Yeah, this is more of a UI problem that could be solved with a little effort. I would be concerned about a device that replaced the hub itself rather than simply adding a function. The core issue is that a system can always notify the user of newly connected devices (Windows seems to about half the time). But a malicious MCU emulating a hub and compromising or stealing data at the USB protocol level could appear exactly as expected. It could key log, inject, etc., undetected because it doesn’t have to interact with kernel drivers as anything other than the expected hub.
MacOS has a pop up that tries to identify the keyboard layout. If this screen came up when I plugged something in that wasn’t a keyboard, I would assume the device was malicious.
It is probably possible to automate the keystrokes to quickly kill this screen though.
If I were a bad actor with the resources, I would dedicate more engineering effort to making the device subtle. It would try to remain invisible until a mouse/keyboard was plugged into the dock. The interceptor would then read that fingerprint and present that to the host OS, keeping the user unaware of the middleman.

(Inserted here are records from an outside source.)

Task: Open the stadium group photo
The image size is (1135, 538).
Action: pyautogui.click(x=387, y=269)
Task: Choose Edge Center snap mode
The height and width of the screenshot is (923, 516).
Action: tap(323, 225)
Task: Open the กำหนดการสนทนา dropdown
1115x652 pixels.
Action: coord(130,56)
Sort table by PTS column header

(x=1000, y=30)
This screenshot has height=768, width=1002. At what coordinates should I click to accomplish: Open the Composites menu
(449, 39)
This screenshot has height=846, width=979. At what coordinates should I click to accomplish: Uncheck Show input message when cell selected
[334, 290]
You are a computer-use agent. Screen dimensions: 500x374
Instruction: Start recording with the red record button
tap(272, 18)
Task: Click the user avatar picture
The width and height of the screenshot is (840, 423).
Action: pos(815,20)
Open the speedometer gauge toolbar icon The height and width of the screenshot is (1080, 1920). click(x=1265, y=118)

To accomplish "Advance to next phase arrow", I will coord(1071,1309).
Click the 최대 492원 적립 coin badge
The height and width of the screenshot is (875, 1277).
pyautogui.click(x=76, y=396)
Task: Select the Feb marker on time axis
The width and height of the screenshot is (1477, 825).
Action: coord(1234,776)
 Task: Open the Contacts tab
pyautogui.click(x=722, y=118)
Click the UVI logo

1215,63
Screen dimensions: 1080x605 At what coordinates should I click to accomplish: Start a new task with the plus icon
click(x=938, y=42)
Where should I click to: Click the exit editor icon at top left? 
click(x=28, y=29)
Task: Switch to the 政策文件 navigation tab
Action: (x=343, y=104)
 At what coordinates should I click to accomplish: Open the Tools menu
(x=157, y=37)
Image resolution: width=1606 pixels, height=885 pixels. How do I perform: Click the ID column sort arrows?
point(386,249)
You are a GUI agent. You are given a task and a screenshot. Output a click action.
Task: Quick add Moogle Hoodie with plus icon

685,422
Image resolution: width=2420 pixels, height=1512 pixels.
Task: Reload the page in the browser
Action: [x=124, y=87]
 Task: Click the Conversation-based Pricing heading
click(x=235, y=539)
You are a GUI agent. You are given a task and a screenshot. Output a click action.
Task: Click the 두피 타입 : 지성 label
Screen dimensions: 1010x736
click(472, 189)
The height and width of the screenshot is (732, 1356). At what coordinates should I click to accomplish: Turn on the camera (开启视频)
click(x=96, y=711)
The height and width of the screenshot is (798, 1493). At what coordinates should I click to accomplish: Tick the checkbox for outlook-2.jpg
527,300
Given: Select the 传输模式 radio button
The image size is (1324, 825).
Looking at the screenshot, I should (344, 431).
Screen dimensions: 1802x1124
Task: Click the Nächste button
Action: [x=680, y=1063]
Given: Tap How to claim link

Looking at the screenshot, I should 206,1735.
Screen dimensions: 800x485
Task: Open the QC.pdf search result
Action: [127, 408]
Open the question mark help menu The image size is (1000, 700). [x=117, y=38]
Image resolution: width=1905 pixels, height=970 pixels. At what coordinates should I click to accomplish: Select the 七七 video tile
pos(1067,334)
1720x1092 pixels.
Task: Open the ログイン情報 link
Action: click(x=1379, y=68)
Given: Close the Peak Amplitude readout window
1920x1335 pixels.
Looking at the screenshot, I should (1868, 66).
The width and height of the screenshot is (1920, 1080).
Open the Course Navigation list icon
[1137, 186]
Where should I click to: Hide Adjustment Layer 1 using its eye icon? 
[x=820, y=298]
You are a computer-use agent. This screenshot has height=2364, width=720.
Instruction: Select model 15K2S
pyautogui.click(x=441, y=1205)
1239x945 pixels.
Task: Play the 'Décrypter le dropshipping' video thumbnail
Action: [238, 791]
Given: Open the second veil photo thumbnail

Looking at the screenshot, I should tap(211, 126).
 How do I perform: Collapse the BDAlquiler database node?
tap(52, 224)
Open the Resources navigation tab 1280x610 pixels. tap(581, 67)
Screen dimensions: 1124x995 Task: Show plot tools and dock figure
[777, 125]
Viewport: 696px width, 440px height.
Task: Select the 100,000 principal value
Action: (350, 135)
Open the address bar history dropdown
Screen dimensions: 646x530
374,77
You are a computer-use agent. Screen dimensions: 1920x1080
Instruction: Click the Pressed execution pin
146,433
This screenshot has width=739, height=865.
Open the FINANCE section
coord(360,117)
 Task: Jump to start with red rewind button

My point is that no matter what you tell the OS, there will still be one more device connected than expected. If you plug in a keyboard and two are suddenly connected, it’s still very noticeable. This counting problem is occurring at the hardware level in the USB hubs and host. The attacker needs to compromise an external hub to behave like a USB protocol analyzer capable of intercepting and modifying data seamlessly in order for an attack like this to be anything other than trivially detectable. Fitting something like that into an existing enclosure means writing lots of low level code and embedded hardware design which is a different level of difficulty.
Sorry, I think I misunderstood your original comment - we’re having the same thought with MITM. Definitely more technically challenging but much harder to detect.
This is why I keep all the hardware I use at home or in my backpack. If I have to go to the bathroom, I will take my backpack with me when I'm not at home.
With all that space inside it would be interesting to try adding a mmwave presence detector. It could be extremely hard to detect if it only connects to the machine when nobody's nearby.
I was referring to companies who do this to hardware that crosses their trust boundaries, and I can safely say that those who care enough about this stuff will definitely do that.